Creanimate invites children to create their own animal by taking an existing animal and changing it some way. For example, students might ask for a fish with wings or a bear that can dance. In response, the program engages the students in a dialogue in which they consider the ramifications of their changes. It might ask how the fish will use its wings or what value a bear might get from the ability to dance. Creating a new animal is an inviting task for children because it offers them the opportunity to be whimsical and imaginative. Unlike most school activities, it rewards their natural inclination to push beyond the limits that are constantly imposed on them. As odd as it seems, creating their own animal is a way of bringing authentic scientific practice to a level that connects with children's natural inclinations for learning.
When scientists study a phenomenon, one of the first things they do is disturb the system under study from its natural state and observe the effects of the disturbance. The effects of modifications on a natural system can reveal a great deal about that system in its natural state. Thus, an atmospheric scientist learns about the atmosphere by releasing gases and observing what happens to them. Creating a new animal performs the same function for students. It provides them with an opportunity to learn about the animal before it was modified and about the modification itself through the consideration of relevant, open-ended questions.
Schools typically teach science under the guise of open-ended inquiry, but they actually desire to convey a collection of specific, predetermined answers. Teachers present science as a set of achieved results, not as an inquiry into unanswered puzzles. While Creanimate not only allows students to imagine their own animals, it responds to their creations the way a naturalist would if he encountered this animal for the first time in the wild. It raises open-ended questions and discusses possible answers with the students. For example, suppose a pair of students ask for a bee with a big nose. The program might respond by asking how the bee would use its big nose. In the ensuing discussion, the students could propose answers, (e.g., to suck up honey), or the program might provide suggestions. Resolving a question usually gives rise to a new question. The role of the computer in this situation is to allow students to team up with the computer in pursuit of an ongoing dialogue in which the students propose changes, the system raises questions, the students resolve those questions with new changes, and the system raises new questions about the new changes.

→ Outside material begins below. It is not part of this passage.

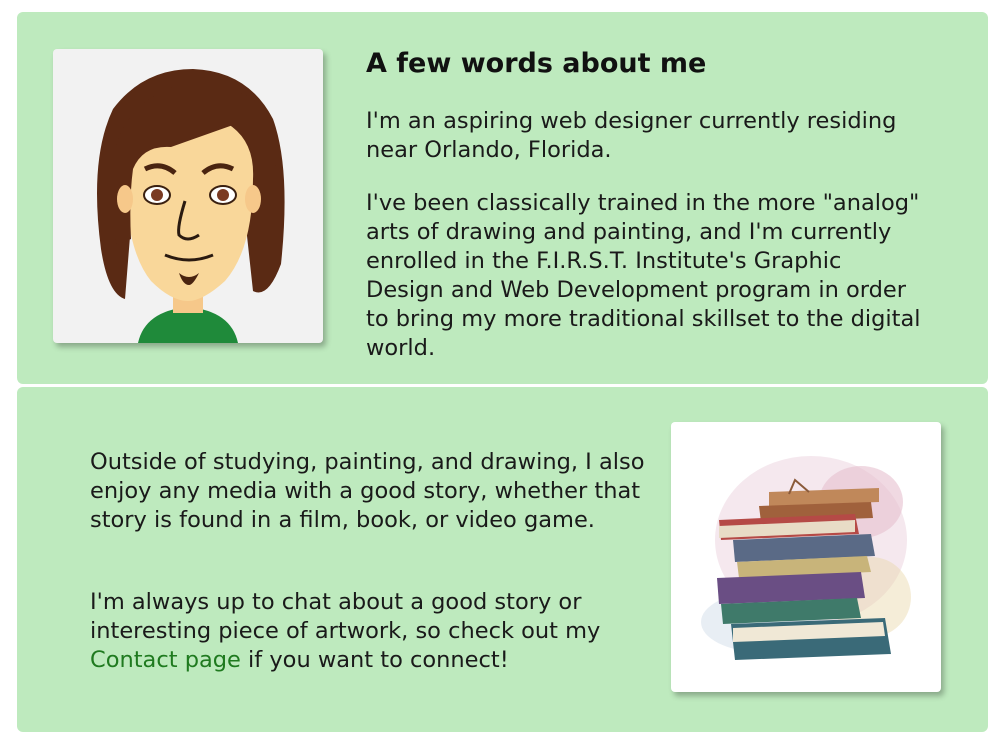  I want to click on about-heading: A few words about me, so click(536, 64).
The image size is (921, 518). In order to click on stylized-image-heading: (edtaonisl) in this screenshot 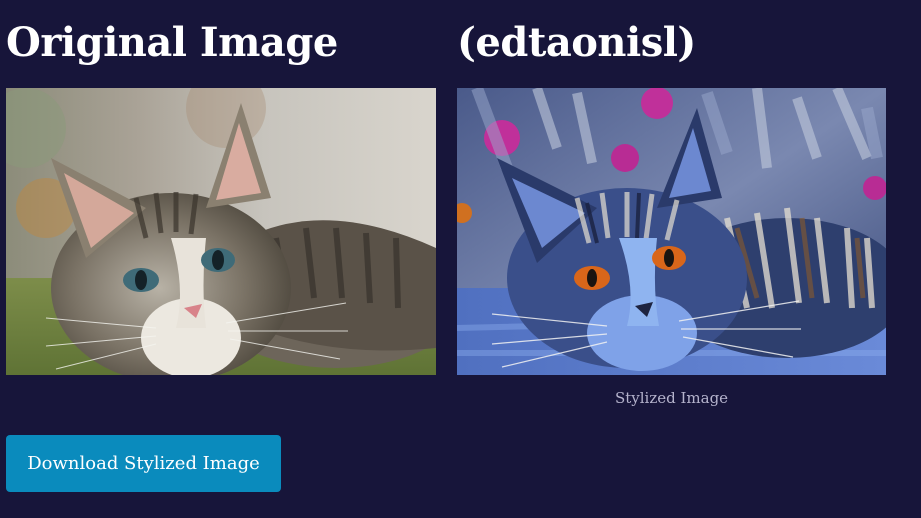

To take this further, let's suppose a pair of students ask for a fish with wings. The system might ask how the fish would use its wings. After considering several possibilities, the students decide the fish should use its wings to help it fly. The addition of the act of flying raises yet more questions, and the student now must deal with what else his fish needs in order to fly, as well as how flying could help the fish to survive. This might be a good time to talk about flying fish, or dolphins, or why birds fly. In any case, the students should be in charge of the discussion, determining the direction of the computer/teacher. Giving the students control over their own learning allows them to take advantage of Creanimate's capacity to show video clips of actual animals. Students see what they want to see and are, therefore, immediately interested.